Does this mean we should abolish group study? Certainly not. Not only does it provide a valuable learning experience, but it also allows us to explore how those preferring Introversion can more effectively engage with Extraverts, thereby gaining communication skills that will serve them far beyond school.
- Know thyself. Often those who feel less comfortable in group study don’t know why -- sometimes they even think there’s something wrong with them. Simply recognizing that you have a preference for Introversion can help stem resentment, and empower you with the understanding that you can flex within your preference to get more out of the experience. How do you “flex” within your natural preference?
- Come prepared. People who prefer Introversion often like to think about a subject before commenting on it, and don’t always feel comfortable speaking off the cuff.
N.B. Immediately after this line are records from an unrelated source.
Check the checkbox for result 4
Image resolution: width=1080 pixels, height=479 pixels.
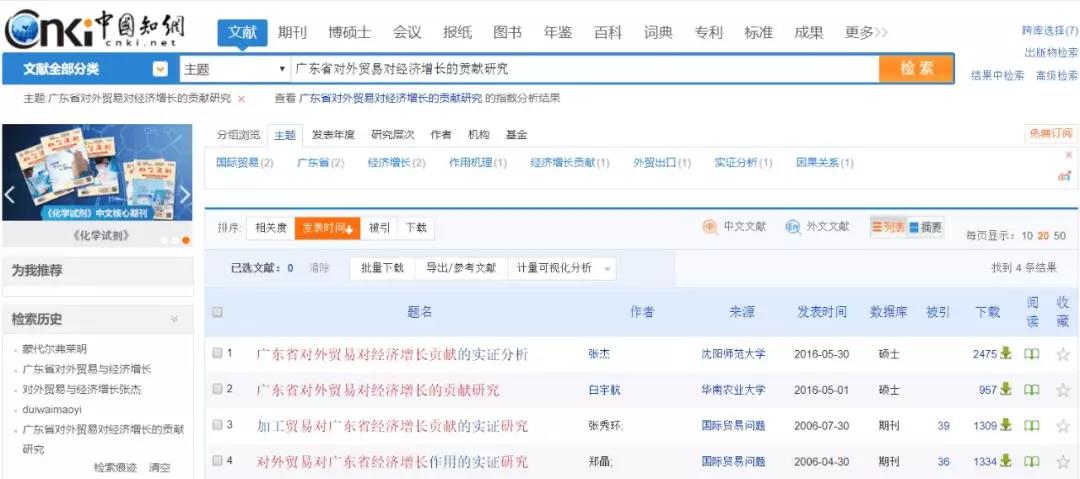coord(217,461)
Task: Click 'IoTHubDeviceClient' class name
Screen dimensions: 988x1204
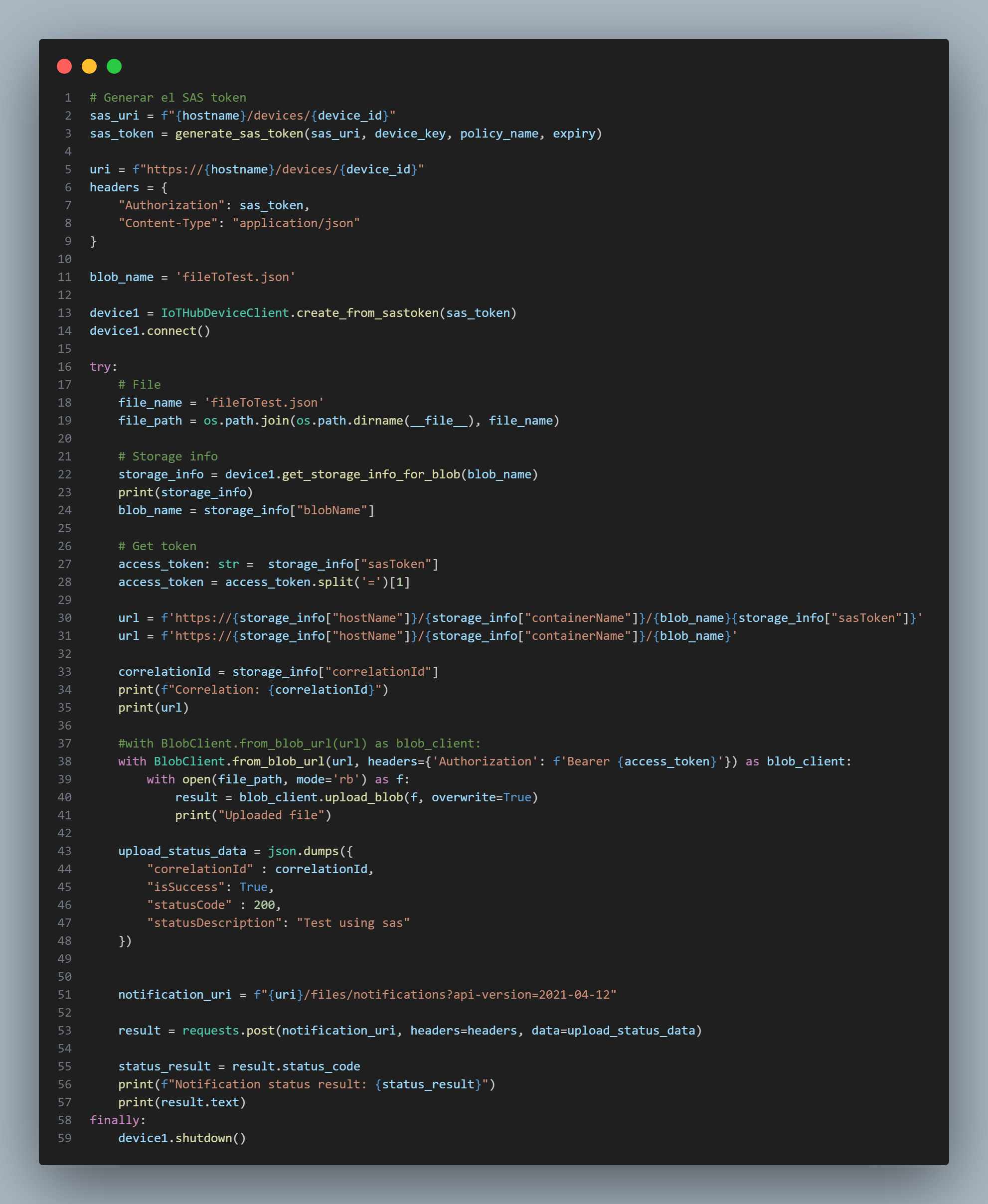Action: point(225,313)
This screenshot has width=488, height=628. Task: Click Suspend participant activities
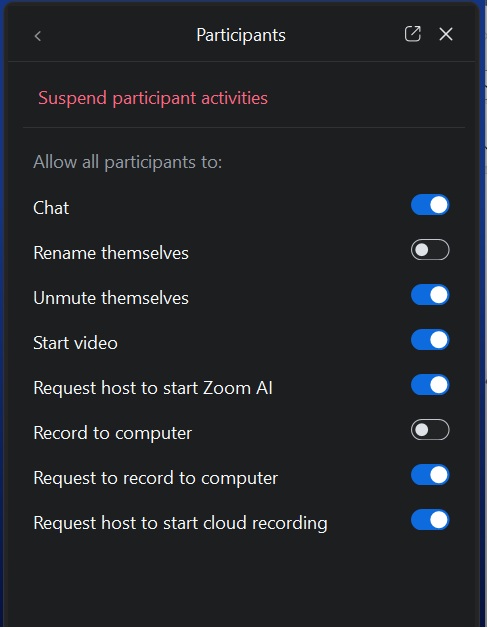coord(153,99)
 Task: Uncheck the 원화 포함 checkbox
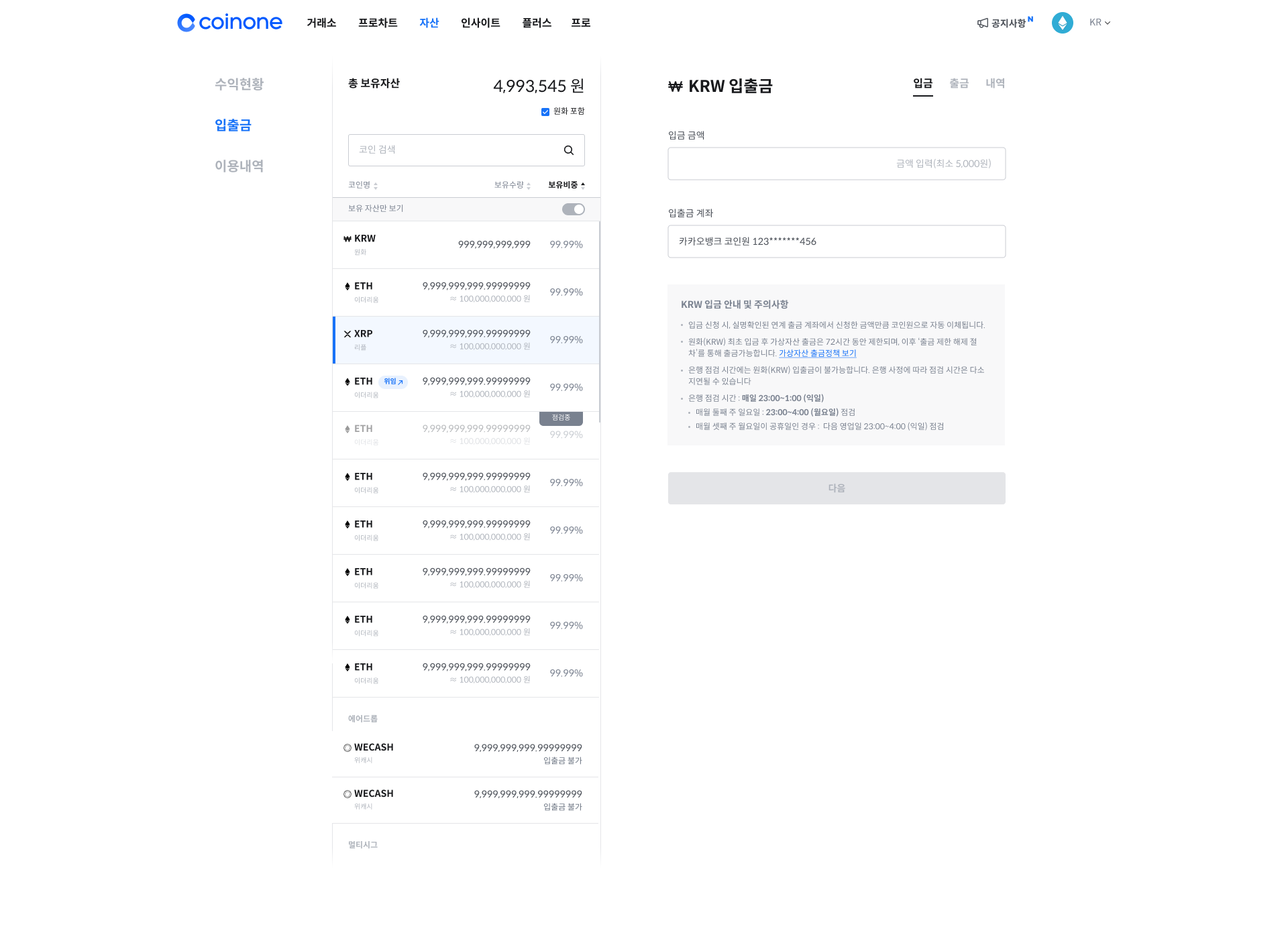tap(545, 112)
Therefore, the better informed you are on the subject beforehand, the less hesitant you’ll feel about participating in the conversation. If you really want to make an impact, outline beforehand a few points that you want to bring up with the group and fully formulate them in your head.
- Leave your comfort zone and learn to offer a less-than-complete package. Recognize that you won’t always have the luxury of feeling fully prepared to expound on a subject, and that not knowing everything doesn't mean that you can’t say anything. For some speaking extemporaneously is an inborn talent, for others it’s a learned skill. Like any other learned skill, the more you you do it, the less awkward and more confident you’ll feel doing it.